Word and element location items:
----------
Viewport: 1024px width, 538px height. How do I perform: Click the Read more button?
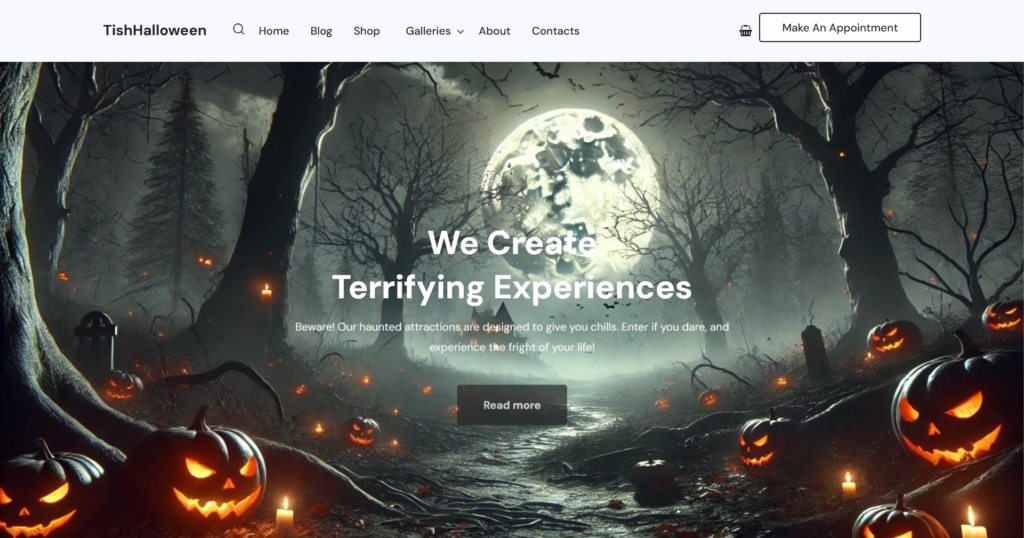tap(512, 405)
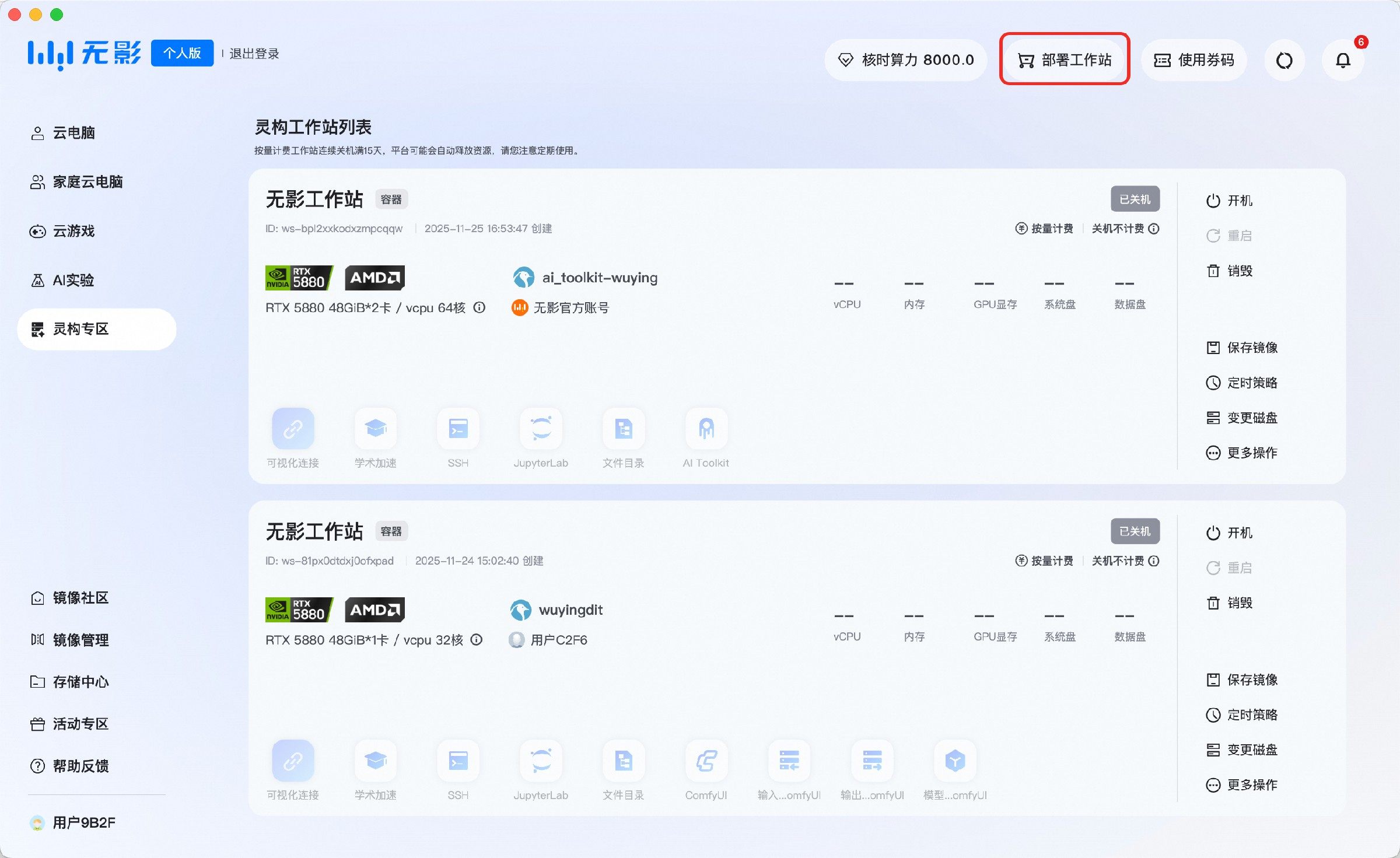Expand 更多操作 on the second workstation
1400x858 pixels.
[x=1241, y=785]
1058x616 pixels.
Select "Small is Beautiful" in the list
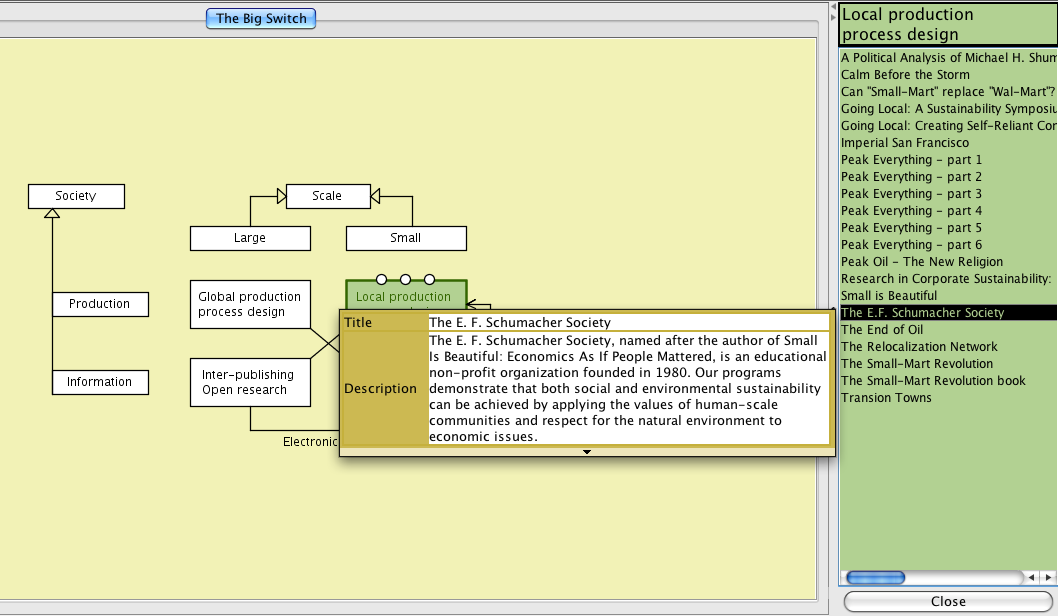(x=889, y=296)
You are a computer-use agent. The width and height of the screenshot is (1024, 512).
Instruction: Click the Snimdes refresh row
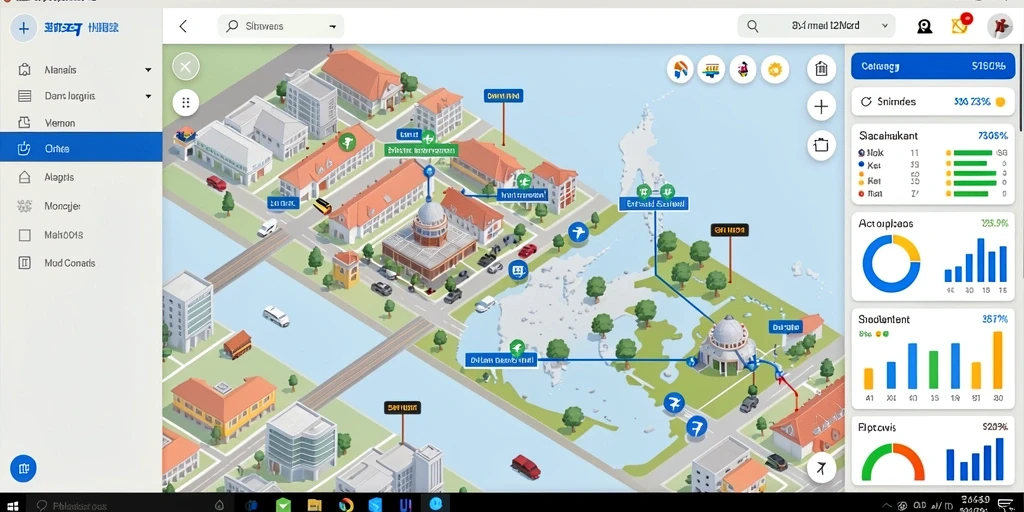[x=933, y=102]
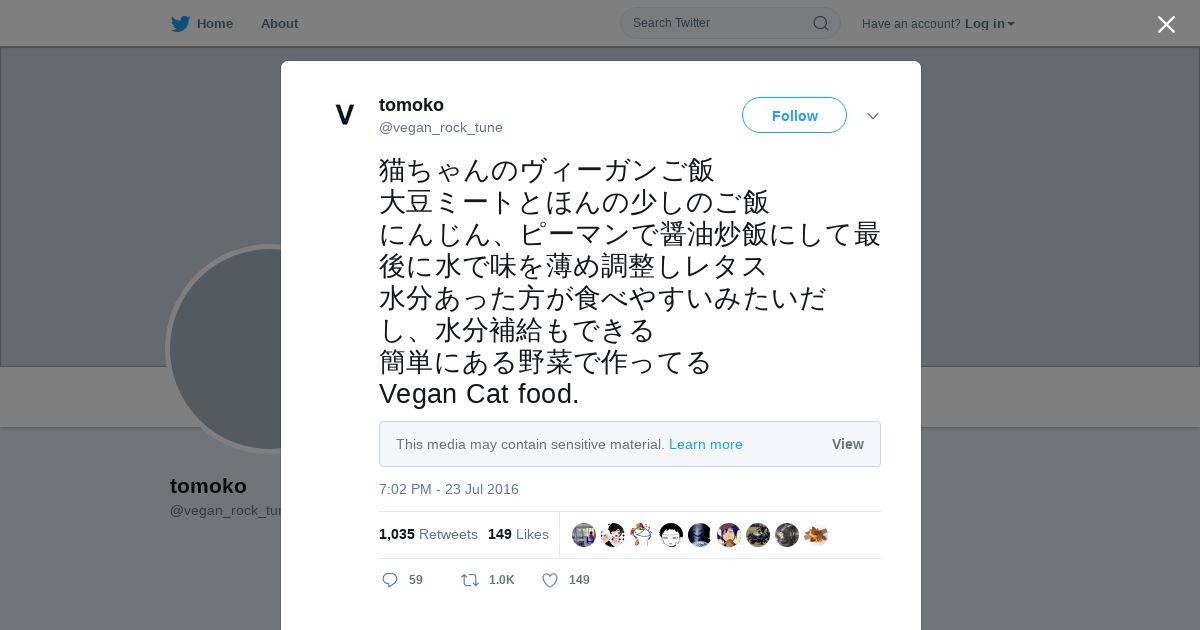This screenshot has width=1200, height=630.
Task: Open the tweet timestamp 7:02 PM link
Action: 448,489
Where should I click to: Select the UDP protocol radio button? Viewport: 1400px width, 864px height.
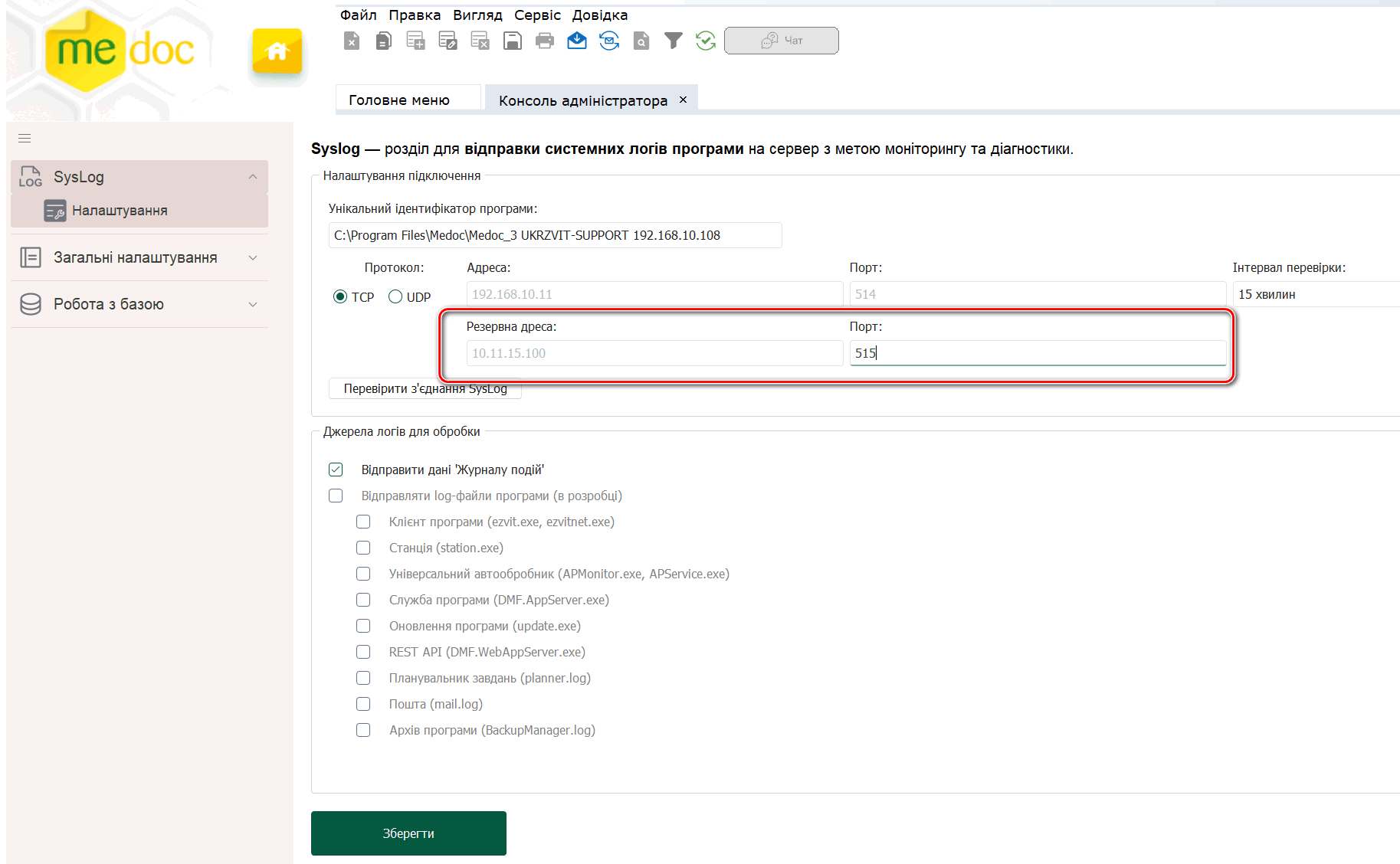click(395, 296)
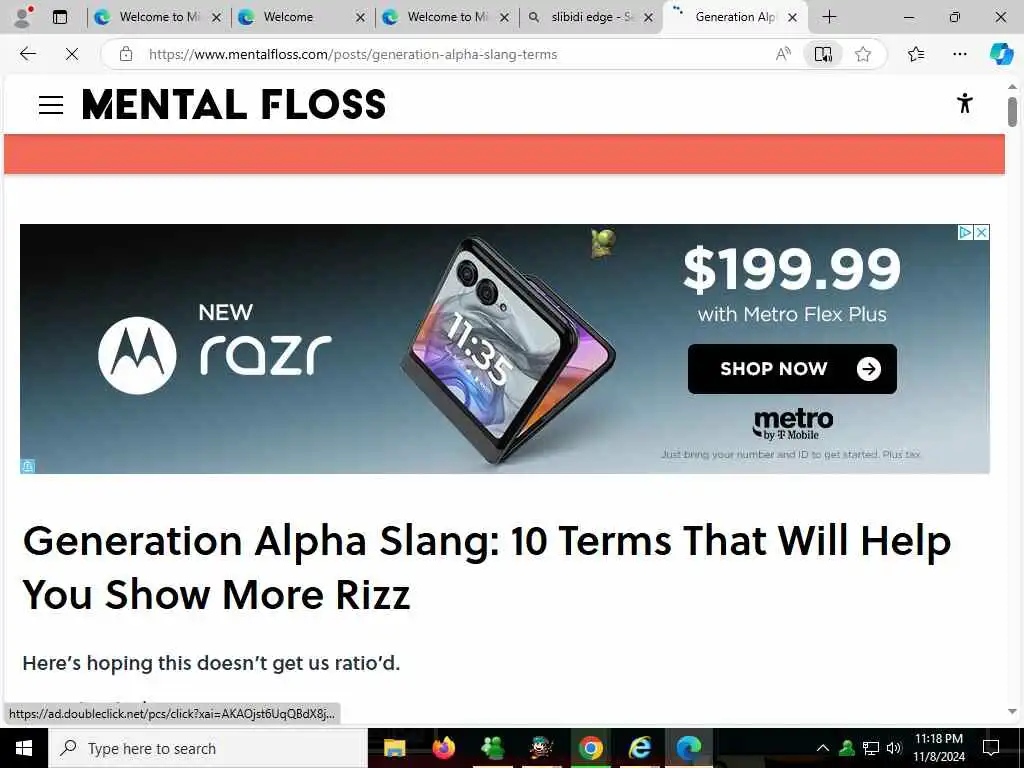Click the SHOP NOW ad button
The width and height of the screenshot is (1024, 768).
pyautogui.click(x=792, y=369)
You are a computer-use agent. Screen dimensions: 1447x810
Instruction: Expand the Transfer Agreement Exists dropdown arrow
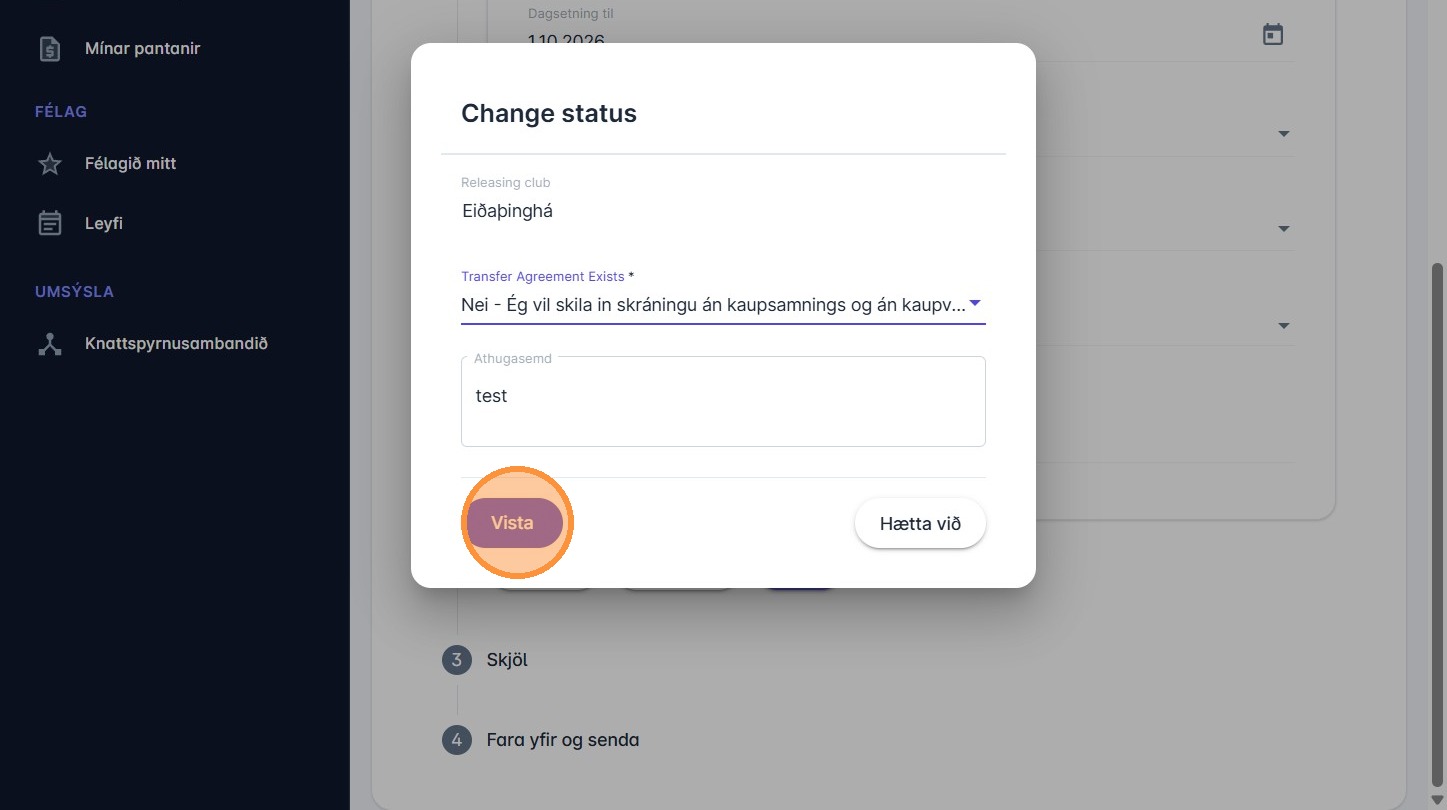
----------
● Problem to work on
Please copy out the items above, substituting "Screen size" for every "Viewport" and leaving all else unchanged. Omit the pictures from your answer.

● Finished answer
Screen size: 1024px width, 538px height. How do I perform: Click the Read more button?
tap(512, 405)
Expand 更多操作 on the second workstation
1400x858 pixels.
[x=1241, y=785]
1058x616 pixels.
Select "Small is Beautiful" in the list
(x=889, y=296)
You are a computer-use agent. The width and height of the screenshot is (1024, 512).
Instruction: Click the Snimdes refresh row
[x=933, y=102]
This screenshot has width=1200, height=630.
Task: Open the tweet timestamp 7:02 PM link
Action: 448,489
Where should I click to: Select the UDP protocol radio button? Screen size: 1400px width, 864px height.
click(395, 296)
Click the SHOP NOW ad button
The width and height of the screenshot is (1024, 768).
pyautogui.click(x=792, y=369)
You are a computer-use agent. Screen dimensions: 1447x810
Instruction: Expand the Transfer Agreement Exists dropdown arrow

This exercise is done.